TRAVAIL À FAIRE >>
**a)** Recopiez le passage de l'entretien qui va de « Donc, mission accomplie » jusqu'à « C'est très difficile. » inclus.
**b)** Relevez tous les noms de personnes mentionnés dans l'entretien.

EXTRAIT DE PAGE >>
========

Vous déclariez vous-même, en juillet 2014, qu’Obama savait mettre en valeur un coup de fil pour paraître naturel et sincère sur les réseaux sociaux. Vous n'avez pas donné quelques conseils à Macron?

G.G. Non, j'ai eu des échanges avec lui, mais je n'ai aucun conseil à lui donner.

Quelle est la pire image qui vous reste pendant ces trois ans, celle du président sous la pluie à l'île de Sein le 25 août 2014?

G.G. Je trouve que c'est une très belle image, au contraire. C'est un président digne, courageux, résistant, ne cherchant pas à s'abriter alors que les anciens combattants devant lui sont en train de prendre la pluie. J'ai du mal à trouver une image qui me dérange. En réalité, je ne crois pas qu'une image veuille dire quelque chose en tant que tel. C'est beaucoup le contexte médiatique dans lequel elle s'insère qui lui donne son sens. Avec le recul, beaucoup des images qui ont pu être critiquées pendant le quinquennat seront vues d'une autre manière.

Cette vision d'un président imperméable à la pluie qui s'abat sur lui n'a-t-elle pas été un tournant dans l'opinion?

G.G. Non, quand je suis arrivé [en avril 2014], sa cote de popularité était au plus bas. Elle est aujourd'hui deux fois supérieure. Le président ne m'a pas dit qu'il fallait l'aider à se représenter, mais qu'il fallait que sa politique soit mieux comprise, donc mieux expliquée, et que la trace dans l'histoire soit positive, que les Français se disent que le pays avait avancé pendant ces cinq ans. Je pense que c'est ce qu'ils commencent à se dire.

Donc, mission accomplie pour vous?

G.G. Non, on peut toujours faire mieux. Les Français n'ont pas encore compris l'ampleur des décisions qui ont été prises pour redresser l'économie et lui permettre d'avancer dans l'avenir. On aurait pu mieux expliquer la politique économique et sociale qui a été mise en œuvre. J'ai une insatisfaction de ce côté-là. Je n'ai pas trouvé la formule magique pour expliquer dans le temps court ce qui réclame du temps long pour être compris. C'est toute la difficulté du communicant public aujourd'hui. Comment faire comprendre une politique qui s'inscrit dans le long ou moyen terme alors que l'exigence médiatique et l'attente de l'opinion publique se situe dans le court terme? C'est très difficile.

Que répondez-vous à Renaud Dély, le directeur de Marianne, qui déclarait dans Stratégies: «Il y a le modèle Gaspard Gantzer qui a ouvert grand les portes et les fenêtres de l'Elysée. Et là, on a mesuré l'étendue de la catastrophe…»? (3)          

G.G. Je n'ai pas compris cette phrase. Que veut-il dire? Qu'il faut être moins transparent? Je ne peux pas croire qu'un journaliste qui réclame la transparence du matin au soir se plaigne quand on œuvre à cette transparence démocratique.

========

ENSEMBLE DE LIGNES >>
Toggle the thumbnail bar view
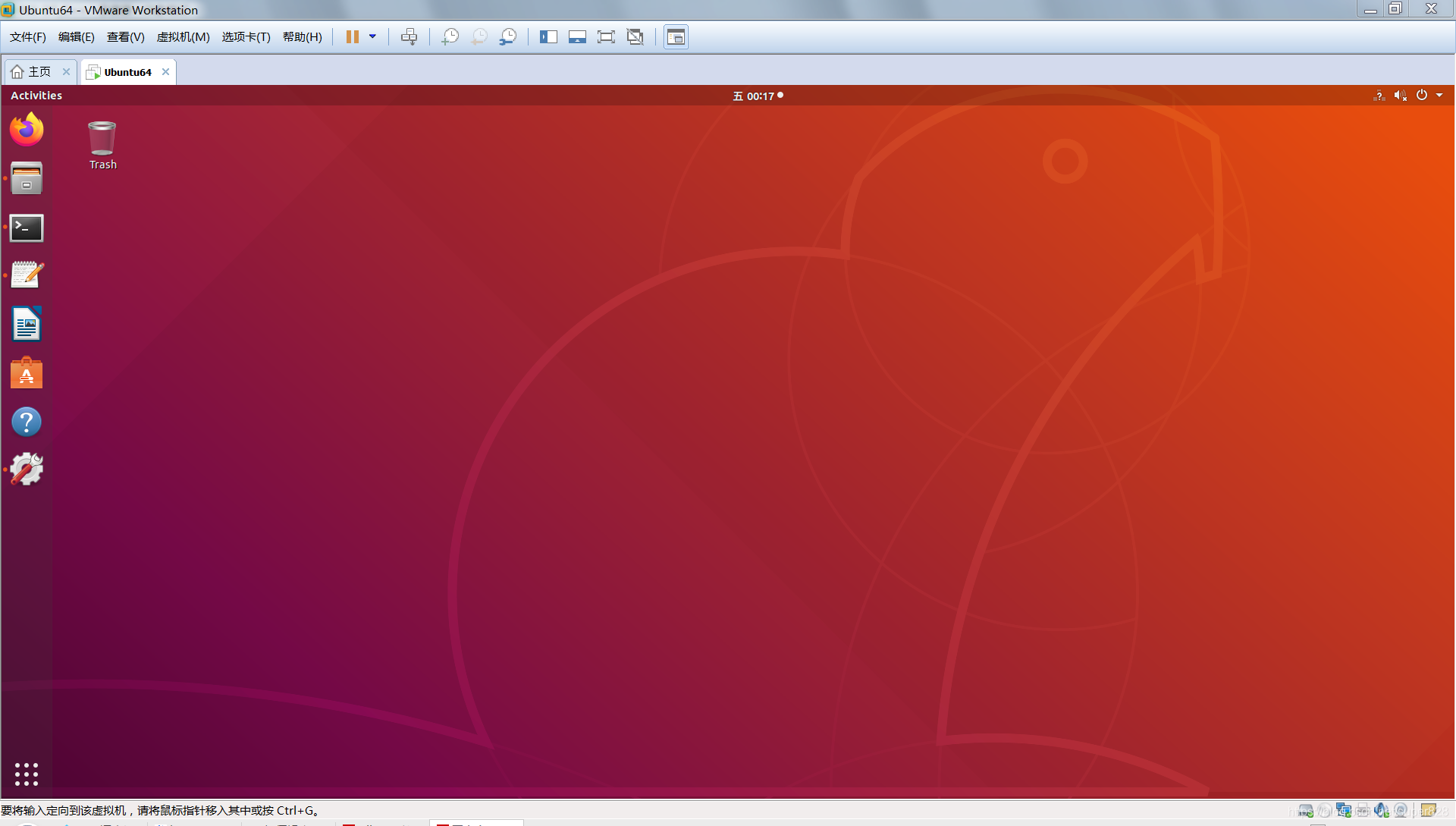 [577, 37]
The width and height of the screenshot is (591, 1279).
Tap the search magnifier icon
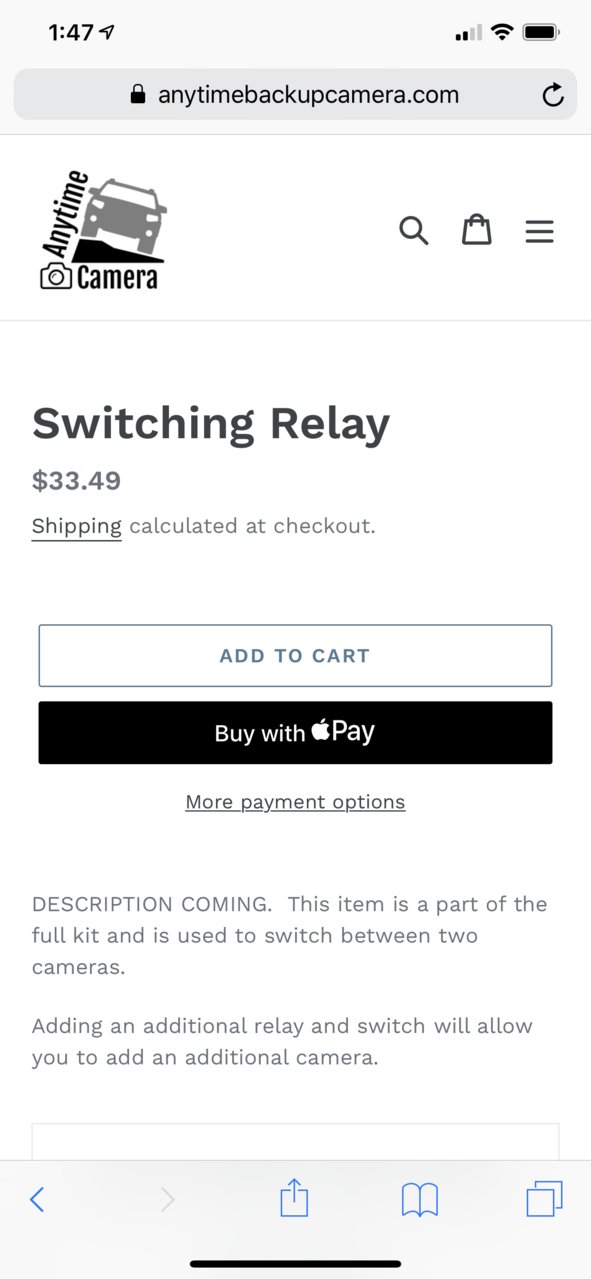(414, 231)
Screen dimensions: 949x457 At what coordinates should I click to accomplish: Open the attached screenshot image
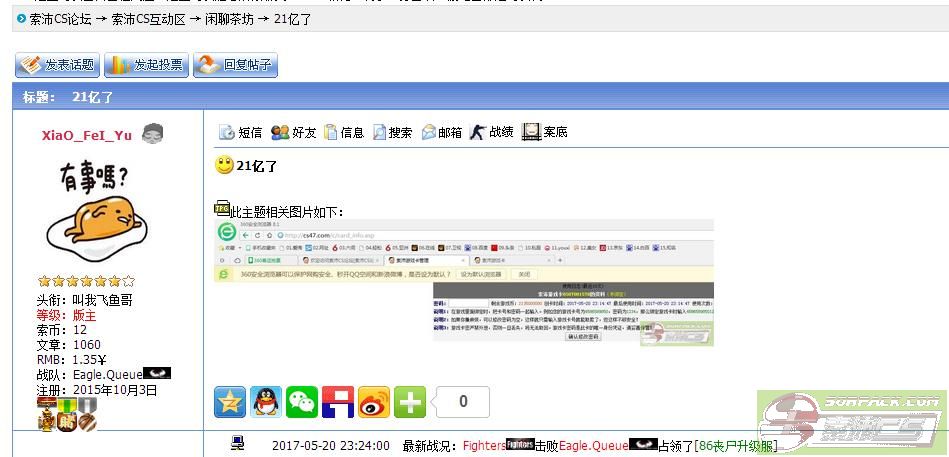(x=465, y=283)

========

RÉPONSES ATTENDUES >>
**a)**
Donc, mission accomplie pour vous?

G.G. Non, on peut toujours faire mieux. Les Français n'ont pas encore compris l'ampleur des décisions qui ont été prises pour redresser l'économie et lui permettre d'avancer dans l'avenir. On aurait pu mieux expliquer la politique économique et sociale qui a été mise en œuvre. J'ai une insatisfaction de ce côté-là. Je n'ai pas trouvé la formule magique pour expliquer dans le temps court ce qui réclame du temps long pour être compris. C'est toute la difficulté du communicant public aujourd'hui. Comment faire comprendre une politique qui s'inscrit dans le long ou moyen terme alors que l'exigence médiatique et l'attente de l'opinion publique se situe dans le court terme? C'est très difficile.

**b)**
- Obama
- Macron
- Renaud Dély
- Gaspard Gantzer